We preprocess all the corpus data either individually or sequentially and save all the hidden states in the database. If we proceed to save all the key and value vectors of the corpus data instead, the space required would be very large. However, in decoder only models, this leads to a tradeoff in the accuracy of the retrieval process; the position embedding of all the hidden states in the database is taken as the same.
RoPE is responsible for accounting for the distance between two tokens. It is multiplied to both query and key vectors before attention scores are computed. In the above method, since we are saving the hidden states and not the key vectors, the position information is lost and not saved.
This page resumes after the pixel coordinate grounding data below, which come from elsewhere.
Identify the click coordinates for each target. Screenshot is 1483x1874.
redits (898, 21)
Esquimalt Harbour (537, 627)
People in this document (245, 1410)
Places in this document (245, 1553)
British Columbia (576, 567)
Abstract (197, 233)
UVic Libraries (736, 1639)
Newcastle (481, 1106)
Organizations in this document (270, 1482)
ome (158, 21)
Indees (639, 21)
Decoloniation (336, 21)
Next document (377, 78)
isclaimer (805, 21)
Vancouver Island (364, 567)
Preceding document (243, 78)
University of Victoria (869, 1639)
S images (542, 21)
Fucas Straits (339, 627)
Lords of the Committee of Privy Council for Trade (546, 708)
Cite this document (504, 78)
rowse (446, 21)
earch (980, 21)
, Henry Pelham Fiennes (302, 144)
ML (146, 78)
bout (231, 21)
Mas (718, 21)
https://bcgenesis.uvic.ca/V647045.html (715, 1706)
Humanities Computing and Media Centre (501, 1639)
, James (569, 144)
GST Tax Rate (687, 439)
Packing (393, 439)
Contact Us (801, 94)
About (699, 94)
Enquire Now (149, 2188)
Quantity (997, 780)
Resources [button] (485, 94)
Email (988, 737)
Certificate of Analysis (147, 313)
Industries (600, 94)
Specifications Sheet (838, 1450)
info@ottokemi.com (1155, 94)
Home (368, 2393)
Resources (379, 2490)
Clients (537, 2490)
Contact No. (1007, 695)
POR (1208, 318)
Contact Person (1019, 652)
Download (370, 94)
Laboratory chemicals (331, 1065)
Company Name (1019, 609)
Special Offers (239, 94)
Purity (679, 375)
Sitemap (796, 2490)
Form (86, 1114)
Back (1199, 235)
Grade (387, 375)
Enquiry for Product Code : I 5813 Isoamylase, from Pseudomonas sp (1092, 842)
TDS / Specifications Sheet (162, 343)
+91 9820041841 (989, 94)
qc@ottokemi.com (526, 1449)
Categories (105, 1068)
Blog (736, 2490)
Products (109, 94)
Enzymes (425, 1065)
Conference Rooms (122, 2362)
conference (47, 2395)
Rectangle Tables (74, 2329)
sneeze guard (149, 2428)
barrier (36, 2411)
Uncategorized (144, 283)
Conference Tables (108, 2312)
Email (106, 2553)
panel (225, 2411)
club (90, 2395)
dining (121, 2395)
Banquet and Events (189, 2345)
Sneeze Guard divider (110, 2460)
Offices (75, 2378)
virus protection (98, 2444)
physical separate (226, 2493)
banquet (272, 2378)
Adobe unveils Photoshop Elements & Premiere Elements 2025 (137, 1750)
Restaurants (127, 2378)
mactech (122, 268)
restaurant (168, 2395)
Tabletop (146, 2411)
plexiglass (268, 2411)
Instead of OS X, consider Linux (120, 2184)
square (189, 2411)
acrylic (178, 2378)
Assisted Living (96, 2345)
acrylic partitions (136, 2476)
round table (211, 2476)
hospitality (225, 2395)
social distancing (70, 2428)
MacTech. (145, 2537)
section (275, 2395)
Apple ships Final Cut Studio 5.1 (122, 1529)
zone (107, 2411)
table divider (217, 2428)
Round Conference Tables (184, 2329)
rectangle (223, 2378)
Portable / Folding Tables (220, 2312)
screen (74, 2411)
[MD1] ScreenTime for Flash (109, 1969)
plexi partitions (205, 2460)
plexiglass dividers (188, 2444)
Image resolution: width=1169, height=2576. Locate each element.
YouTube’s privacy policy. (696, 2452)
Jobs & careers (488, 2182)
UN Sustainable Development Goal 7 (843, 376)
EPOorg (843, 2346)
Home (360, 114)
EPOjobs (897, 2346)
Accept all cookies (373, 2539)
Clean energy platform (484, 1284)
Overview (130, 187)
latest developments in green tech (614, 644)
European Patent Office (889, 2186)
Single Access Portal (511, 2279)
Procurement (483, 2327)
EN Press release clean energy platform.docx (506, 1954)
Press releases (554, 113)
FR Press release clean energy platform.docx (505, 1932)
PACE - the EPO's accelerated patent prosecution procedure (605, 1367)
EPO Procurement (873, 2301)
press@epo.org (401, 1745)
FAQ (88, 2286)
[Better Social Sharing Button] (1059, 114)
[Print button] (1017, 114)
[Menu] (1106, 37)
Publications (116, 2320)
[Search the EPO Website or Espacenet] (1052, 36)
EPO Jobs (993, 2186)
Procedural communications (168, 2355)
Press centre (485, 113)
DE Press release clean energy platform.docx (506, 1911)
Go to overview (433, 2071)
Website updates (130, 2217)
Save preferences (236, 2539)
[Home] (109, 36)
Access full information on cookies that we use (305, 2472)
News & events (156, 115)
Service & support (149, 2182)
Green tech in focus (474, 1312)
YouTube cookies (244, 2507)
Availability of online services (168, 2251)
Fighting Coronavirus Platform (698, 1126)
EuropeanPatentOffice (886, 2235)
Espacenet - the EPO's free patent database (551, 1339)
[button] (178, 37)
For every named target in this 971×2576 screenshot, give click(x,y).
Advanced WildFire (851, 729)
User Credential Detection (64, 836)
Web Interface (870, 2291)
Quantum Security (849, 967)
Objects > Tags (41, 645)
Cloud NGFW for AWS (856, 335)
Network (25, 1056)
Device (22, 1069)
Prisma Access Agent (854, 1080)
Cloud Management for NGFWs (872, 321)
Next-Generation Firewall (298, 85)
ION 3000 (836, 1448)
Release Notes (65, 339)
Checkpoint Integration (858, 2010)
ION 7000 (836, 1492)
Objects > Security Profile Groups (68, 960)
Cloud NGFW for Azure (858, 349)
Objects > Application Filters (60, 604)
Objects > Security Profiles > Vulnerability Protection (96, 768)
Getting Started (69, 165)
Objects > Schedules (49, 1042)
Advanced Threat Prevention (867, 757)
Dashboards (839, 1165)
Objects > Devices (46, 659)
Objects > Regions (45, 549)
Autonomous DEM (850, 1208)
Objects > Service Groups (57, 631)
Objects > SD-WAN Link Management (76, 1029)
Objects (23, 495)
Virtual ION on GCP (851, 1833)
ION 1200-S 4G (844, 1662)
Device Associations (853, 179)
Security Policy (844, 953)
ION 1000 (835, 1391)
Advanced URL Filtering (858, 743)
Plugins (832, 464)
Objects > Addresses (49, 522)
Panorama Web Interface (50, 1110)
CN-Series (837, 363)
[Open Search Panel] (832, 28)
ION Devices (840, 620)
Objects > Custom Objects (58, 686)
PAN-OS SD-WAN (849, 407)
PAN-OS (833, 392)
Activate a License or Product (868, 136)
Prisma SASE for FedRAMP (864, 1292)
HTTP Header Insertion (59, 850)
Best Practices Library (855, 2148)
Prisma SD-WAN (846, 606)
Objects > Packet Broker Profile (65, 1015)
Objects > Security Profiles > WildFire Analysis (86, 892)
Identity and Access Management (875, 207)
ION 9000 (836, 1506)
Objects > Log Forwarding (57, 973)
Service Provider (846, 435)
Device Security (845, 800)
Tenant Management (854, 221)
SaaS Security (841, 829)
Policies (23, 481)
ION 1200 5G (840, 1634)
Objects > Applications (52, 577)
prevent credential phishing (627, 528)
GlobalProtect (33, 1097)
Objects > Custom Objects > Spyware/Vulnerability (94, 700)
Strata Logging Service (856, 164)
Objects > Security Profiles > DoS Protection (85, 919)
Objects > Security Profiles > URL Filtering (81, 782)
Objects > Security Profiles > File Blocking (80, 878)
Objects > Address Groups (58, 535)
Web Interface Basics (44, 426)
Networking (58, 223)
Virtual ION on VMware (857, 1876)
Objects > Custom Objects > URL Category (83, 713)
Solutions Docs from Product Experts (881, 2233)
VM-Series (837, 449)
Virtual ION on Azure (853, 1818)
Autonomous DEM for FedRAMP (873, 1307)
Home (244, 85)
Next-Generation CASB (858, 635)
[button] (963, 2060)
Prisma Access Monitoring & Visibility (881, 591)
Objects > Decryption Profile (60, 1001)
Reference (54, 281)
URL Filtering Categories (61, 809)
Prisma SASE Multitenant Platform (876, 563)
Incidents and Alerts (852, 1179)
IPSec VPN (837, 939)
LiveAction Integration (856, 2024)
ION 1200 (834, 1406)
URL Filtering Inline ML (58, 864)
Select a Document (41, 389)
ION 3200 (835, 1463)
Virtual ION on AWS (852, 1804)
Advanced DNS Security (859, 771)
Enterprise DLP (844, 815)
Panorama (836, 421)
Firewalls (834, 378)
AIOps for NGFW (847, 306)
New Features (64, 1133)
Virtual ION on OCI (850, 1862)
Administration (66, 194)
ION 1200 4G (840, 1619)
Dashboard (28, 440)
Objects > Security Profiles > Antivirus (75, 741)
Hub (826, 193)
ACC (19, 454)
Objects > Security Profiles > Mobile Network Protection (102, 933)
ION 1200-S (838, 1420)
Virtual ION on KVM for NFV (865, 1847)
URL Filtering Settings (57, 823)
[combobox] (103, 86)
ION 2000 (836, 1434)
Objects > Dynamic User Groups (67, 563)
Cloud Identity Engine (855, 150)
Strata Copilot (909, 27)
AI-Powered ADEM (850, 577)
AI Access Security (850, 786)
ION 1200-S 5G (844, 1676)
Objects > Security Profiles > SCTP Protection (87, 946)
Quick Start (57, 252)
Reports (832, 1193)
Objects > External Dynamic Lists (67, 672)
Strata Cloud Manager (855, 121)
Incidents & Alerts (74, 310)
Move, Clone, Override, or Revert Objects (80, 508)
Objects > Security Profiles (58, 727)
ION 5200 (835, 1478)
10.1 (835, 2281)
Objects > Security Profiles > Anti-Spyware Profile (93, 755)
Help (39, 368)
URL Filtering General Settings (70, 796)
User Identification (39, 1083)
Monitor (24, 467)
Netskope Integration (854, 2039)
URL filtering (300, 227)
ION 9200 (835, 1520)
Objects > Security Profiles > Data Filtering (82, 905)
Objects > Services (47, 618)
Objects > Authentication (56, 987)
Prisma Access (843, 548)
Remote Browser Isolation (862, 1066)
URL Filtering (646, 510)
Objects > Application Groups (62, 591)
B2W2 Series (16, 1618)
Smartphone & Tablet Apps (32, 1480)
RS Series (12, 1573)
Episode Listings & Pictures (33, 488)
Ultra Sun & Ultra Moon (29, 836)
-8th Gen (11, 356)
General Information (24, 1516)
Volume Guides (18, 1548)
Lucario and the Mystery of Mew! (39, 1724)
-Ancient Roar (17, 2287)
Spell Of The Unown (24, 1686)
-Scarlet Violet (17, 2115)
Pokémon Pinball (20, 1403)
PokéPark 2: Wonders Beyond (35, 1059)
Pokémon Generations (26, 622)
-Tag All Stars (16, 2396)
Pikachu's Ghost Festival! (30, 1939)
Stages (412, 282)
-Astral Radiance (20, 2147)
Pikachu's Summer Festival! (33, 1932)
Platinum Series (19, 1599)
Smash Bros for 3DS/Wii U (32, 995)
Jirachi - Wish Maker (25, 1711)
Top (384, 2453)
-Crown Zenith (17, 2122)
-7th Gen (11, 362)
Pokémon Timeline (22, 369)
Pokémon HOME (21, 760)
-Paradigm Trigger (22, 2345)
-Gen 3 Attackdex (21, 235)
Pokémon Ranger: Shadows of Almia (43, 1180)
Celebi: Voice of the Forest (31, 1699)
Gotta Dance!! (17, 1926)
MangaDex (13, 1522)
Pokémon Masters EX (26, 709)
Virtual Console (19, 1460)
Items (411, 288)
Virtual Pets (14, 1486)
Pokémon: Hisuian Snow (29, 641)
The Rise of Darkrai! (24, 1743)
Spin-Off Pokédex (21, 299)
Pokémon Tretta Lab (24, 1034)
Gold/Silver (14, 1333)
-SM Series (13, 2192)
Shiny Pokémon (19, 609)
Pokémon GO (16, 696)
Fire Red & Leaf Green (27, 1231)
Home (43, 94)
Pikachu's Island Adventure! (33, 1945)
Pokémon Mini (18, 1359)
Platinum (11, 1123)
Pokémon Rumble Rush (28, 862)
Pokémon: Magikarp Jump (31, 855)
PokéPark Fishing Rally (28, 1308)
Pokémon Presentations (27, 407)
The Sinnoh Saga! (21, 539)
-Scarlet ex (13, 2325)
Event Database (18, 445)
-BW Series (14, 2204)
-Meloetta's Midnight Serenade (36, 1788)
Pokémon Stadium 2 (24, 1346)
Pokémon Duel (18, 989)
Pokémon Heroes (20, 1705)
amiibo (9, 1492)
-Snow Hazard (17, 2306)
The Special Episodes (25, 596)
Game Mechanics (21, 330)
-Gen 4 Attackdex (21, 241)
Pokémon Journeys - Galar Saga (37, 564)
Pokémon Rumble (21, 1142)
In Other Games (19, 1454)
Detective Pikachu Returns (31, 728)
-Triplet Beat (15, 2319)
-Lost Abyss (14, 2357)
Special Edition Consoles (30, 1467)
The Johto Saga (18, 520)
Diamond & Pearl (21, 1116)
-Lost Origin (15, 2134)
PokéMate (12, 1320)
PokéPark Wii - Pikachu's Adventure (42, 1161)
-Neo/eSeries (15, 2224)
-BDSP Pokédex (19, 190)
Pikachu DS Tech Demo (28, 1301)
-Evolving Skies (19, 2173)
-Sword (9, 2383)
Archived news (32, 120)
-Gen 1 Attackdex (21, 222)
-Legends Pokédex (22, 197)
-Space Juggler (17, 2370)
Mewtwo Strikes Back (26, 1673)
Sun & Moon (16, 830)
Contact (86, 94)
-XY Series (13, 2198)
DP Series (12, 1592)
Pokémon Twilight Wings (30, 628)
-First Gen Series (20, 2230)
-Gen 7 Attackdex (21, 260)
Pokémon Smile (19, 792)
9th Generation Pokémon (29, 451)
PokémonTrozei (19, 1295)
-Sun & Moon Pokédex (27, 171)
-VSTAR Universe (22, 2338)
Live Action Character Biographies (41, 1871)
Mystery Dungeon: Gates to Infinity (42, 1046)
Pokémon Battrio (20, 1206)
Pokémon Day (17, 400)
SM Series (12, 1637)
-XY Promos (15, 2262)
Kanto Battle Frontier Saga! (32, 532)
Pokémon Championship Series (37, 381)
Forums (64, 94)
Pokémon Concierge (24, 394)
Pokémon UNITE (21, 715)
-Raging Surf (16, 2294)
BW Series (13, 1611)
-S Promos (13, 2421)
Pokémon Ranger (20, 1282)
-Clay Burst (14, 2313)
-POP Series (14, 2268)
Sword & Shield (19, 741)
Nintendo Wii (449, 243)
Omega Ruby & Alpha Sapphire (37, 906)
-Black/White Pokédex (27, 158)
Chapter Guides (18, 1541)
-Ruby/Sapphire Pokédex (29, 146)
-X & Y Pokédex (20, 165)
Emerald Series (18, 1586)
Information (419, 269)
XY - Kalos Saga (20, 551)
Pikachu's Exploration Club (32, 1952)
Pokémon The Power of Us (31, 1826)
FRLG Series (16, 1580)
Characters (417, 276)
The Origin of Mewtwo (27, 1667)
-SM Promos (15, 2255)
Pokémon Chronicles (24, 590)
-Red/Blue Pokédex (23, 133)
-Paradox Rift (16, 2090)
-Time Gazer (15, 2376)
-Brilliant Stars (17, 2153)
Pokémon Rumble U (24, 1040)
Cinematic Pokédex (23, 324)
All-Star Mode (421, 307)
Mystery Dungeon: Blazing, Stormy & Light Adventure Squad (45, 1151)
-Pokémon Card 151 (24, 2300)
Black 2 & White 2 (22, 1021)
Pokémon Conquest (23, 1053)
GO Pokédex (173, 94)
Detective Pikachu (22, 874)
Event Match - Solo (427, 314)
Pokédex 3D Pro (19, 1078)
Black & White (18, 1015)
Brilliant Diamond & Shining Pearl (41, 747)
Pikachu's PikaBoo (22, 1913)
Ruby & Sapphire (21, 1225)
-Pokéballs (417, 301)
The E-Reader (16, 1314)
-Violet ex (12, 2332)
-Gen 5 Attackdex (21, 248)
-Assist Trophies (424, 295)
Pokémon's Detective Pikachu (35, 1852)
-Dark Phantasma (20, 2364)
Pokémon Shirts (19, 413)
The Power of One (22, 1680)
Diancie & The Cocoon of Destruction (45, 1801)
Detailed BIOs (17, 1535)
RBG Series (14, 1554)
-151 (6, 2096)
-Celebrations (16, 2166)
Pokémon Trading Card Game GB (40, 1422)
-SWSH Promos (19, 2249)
We observe some queries incorrectly answered due to this approximation.
Correcting the Approximation
How do the attention heads work to retrieve from context?
We observe that only certain attention heads are concerned with retrieving and promoting information from context and the other heads are concerned with promoting information from its memory (trained data). This has also been observed by Yu et al., 2023. We confirm our findings by restricting all other attention heads to only the preceding query tokens; the response to any of the queries did not change. (We are attempting to use this information to detect hallucination, i.e., when these selected attention heads produce lower attention scores on the tokens in the context)
Observing these selected attention heads, we study how they retrieve relevant tokens from context. During encoding, the position embeddings help encode in the hidden states of a token, the identity of the hidden states of the tokens near it (This has also been observed and studied in Feng et al., 2023). Further, when a specific token is input, the selected heads locate similar tokens in the context and then retrieve tokens that are adjacent or associated with them.
Problem
Based on the above observation, we realized that the incorrect responses are due to heads in the final layers retrieving and promoting incorrect tokens. This has also been observed in Halawi et al., 2023. Based on this study, we zero out the attention heads in the final layers and notice an accurate response. We are currently attempting to verify the observations on differnt types of data
References
- Peng et al., (2023). YaRN: Efficient Context Window Extension of Large Language Models.
- Su et al., (2023). RoFormer: Enhanced Transformer with Rotary Position Embedding.
- Xiao et al., (2023). Efficient Streaming Language Models with Attention Sinks.
- Gao et al., (2023). LLaMA-Adapter V2: Parameter-Efficient Visual Instruction Model.
- Bertsch et al., (2023). Unlimiformer: Long-Range Transformers with Unlimited Length Input.
- Yu et al., (2023). Characterizing Mechanisms for Factual Recall in Language Models.
- Feng et al., (2023). How do Language Models Bind Entities in Context?
- Halawi et al., (2023). Overthinking the Truth: Understanding how Language Models Process False Demonstrations.